Collected data entries:
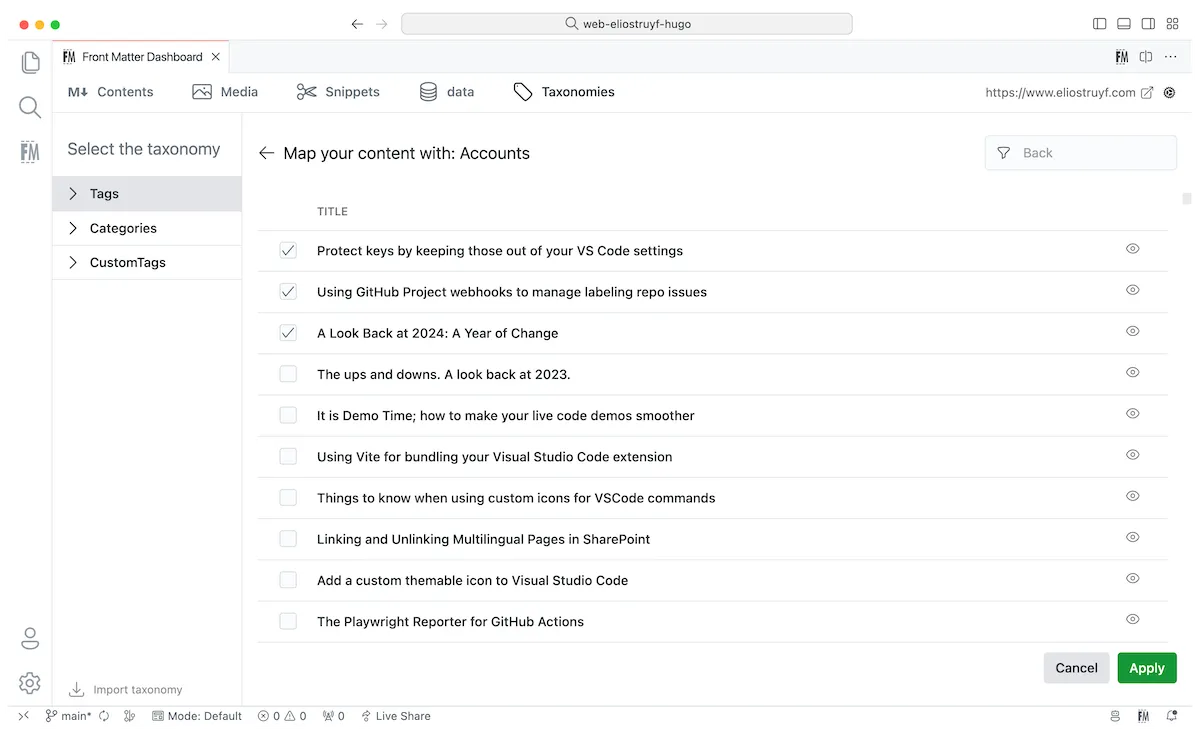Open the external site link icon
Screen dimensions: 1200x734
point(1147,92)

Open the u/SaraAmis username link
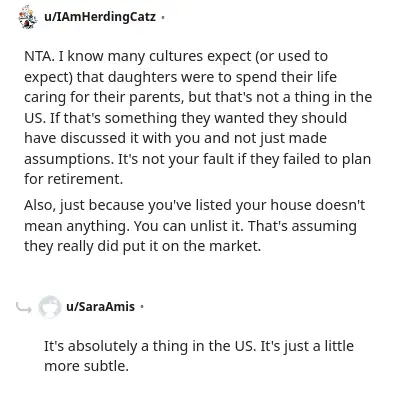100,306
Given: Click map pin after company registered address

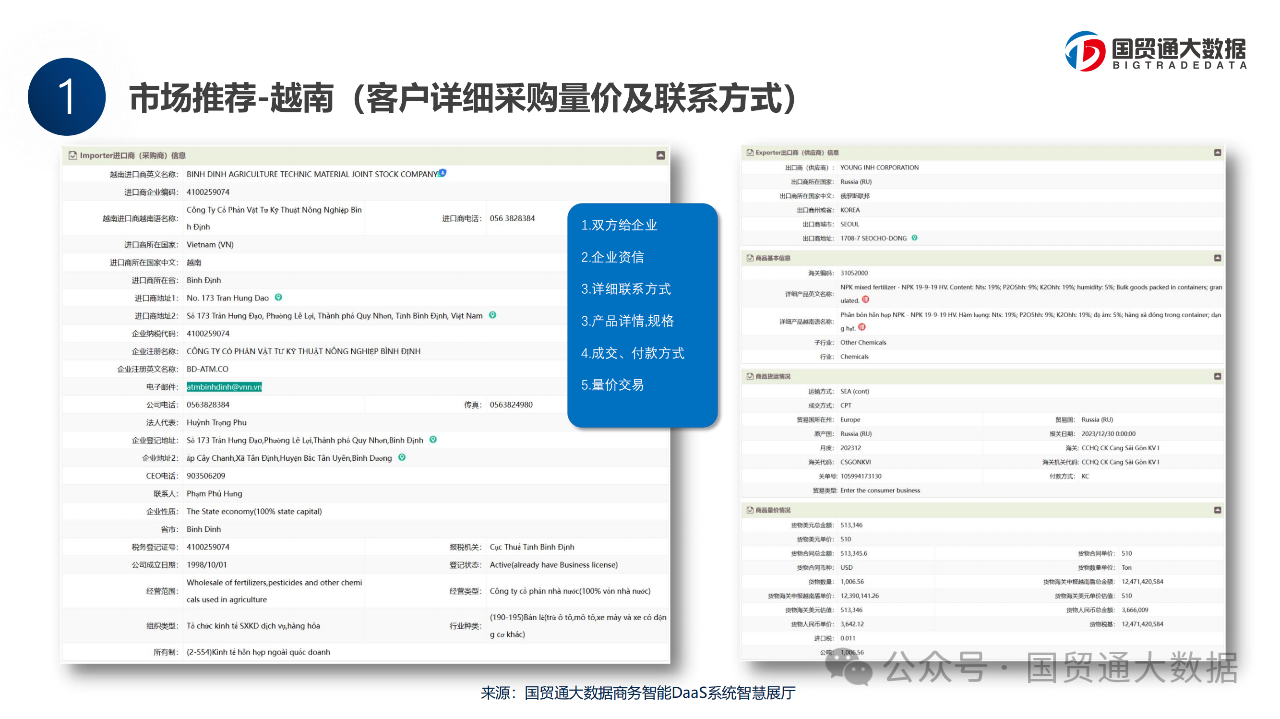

==

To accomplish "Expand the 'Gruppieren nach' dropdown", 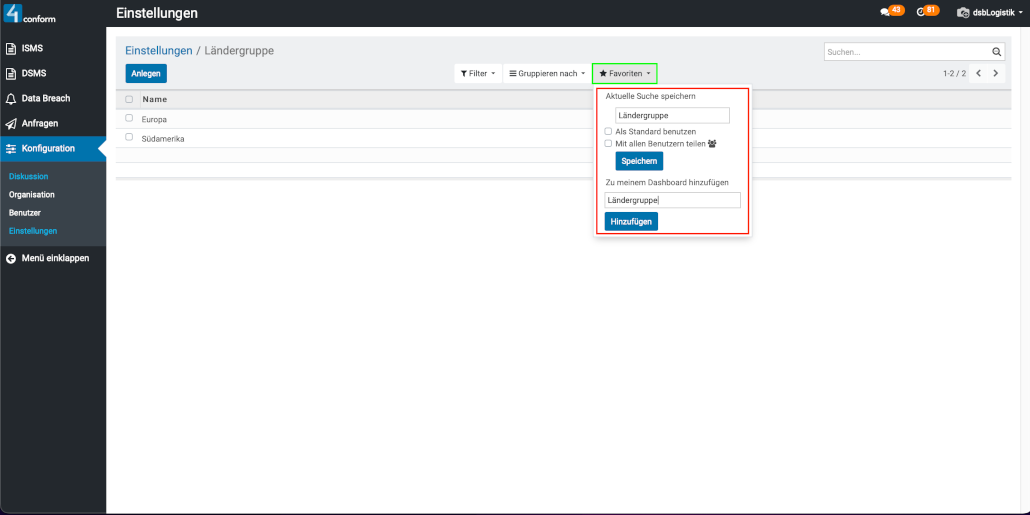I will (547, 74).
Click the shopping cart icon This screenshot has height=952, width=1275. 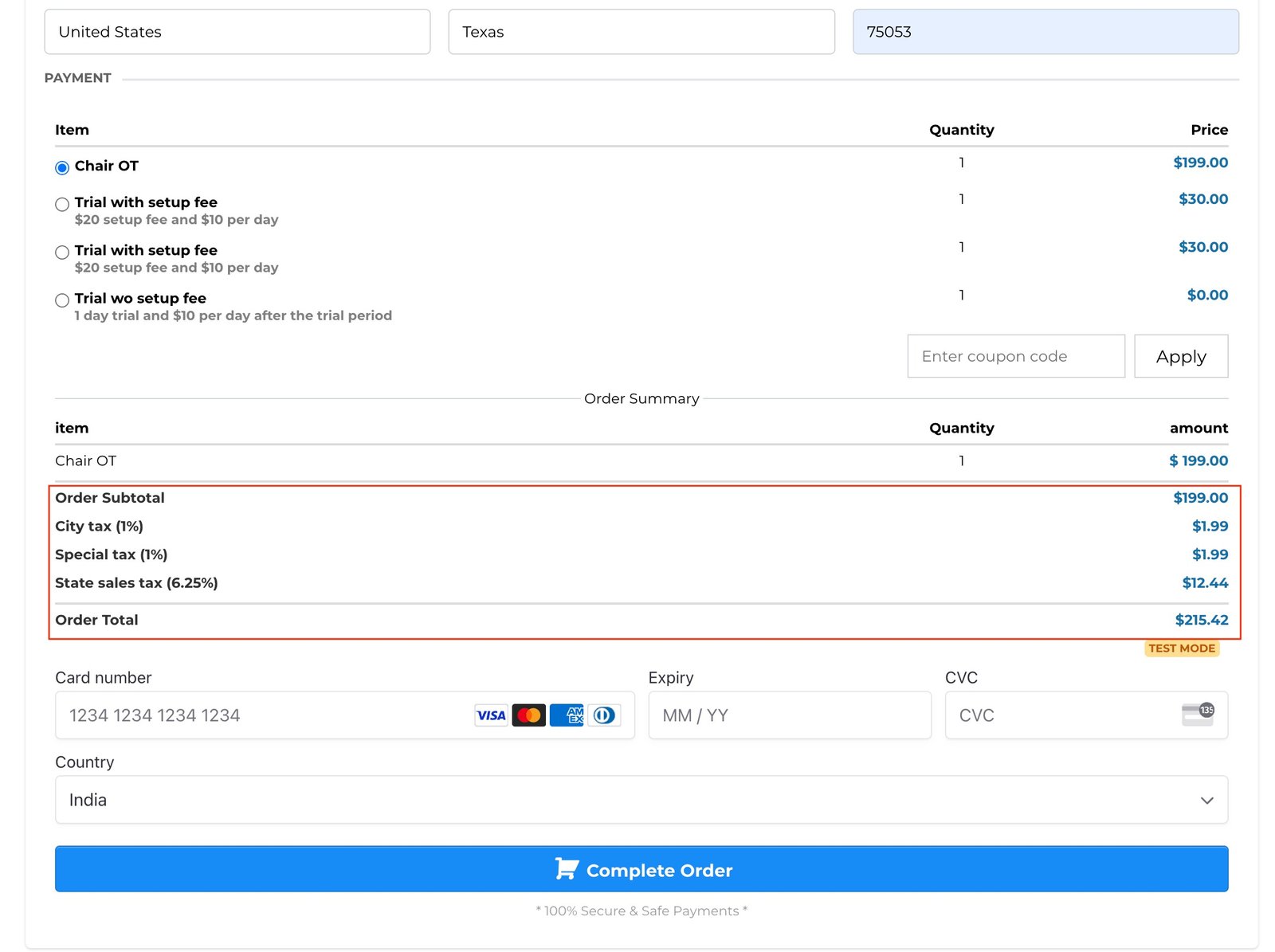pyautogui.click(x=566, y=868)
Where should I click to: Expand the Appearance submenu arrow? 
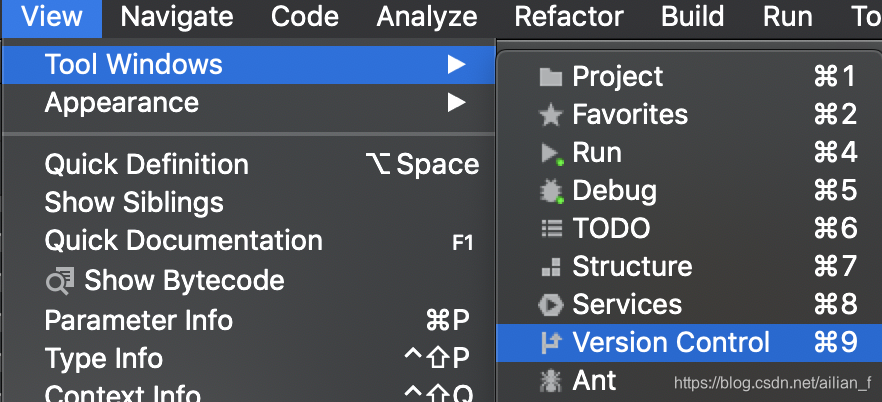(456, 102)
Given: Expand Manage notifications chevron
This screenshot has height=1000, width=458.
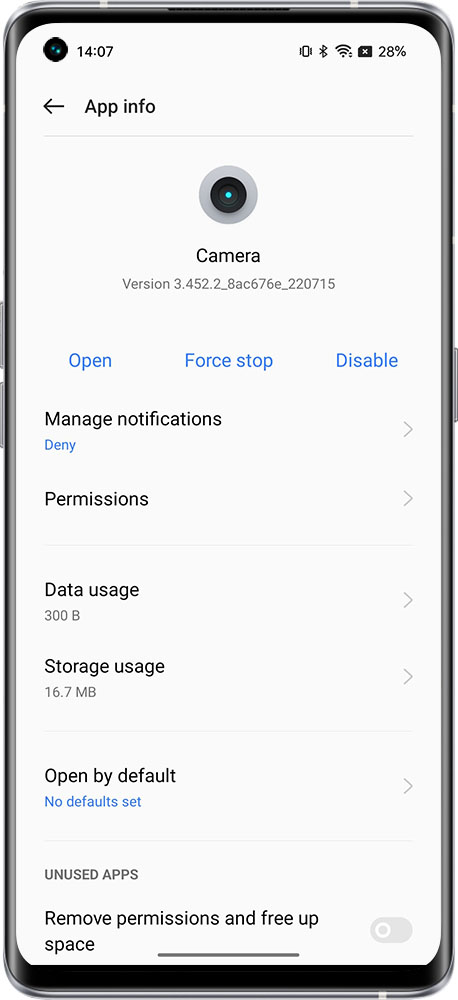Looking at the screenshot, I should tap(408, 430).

▶ The task
Using the data above, return every line that contains the string "Given".

▶ Solution for this exercise
Given: Click map pin after company registered address
Given: Expand Manage notifications chevron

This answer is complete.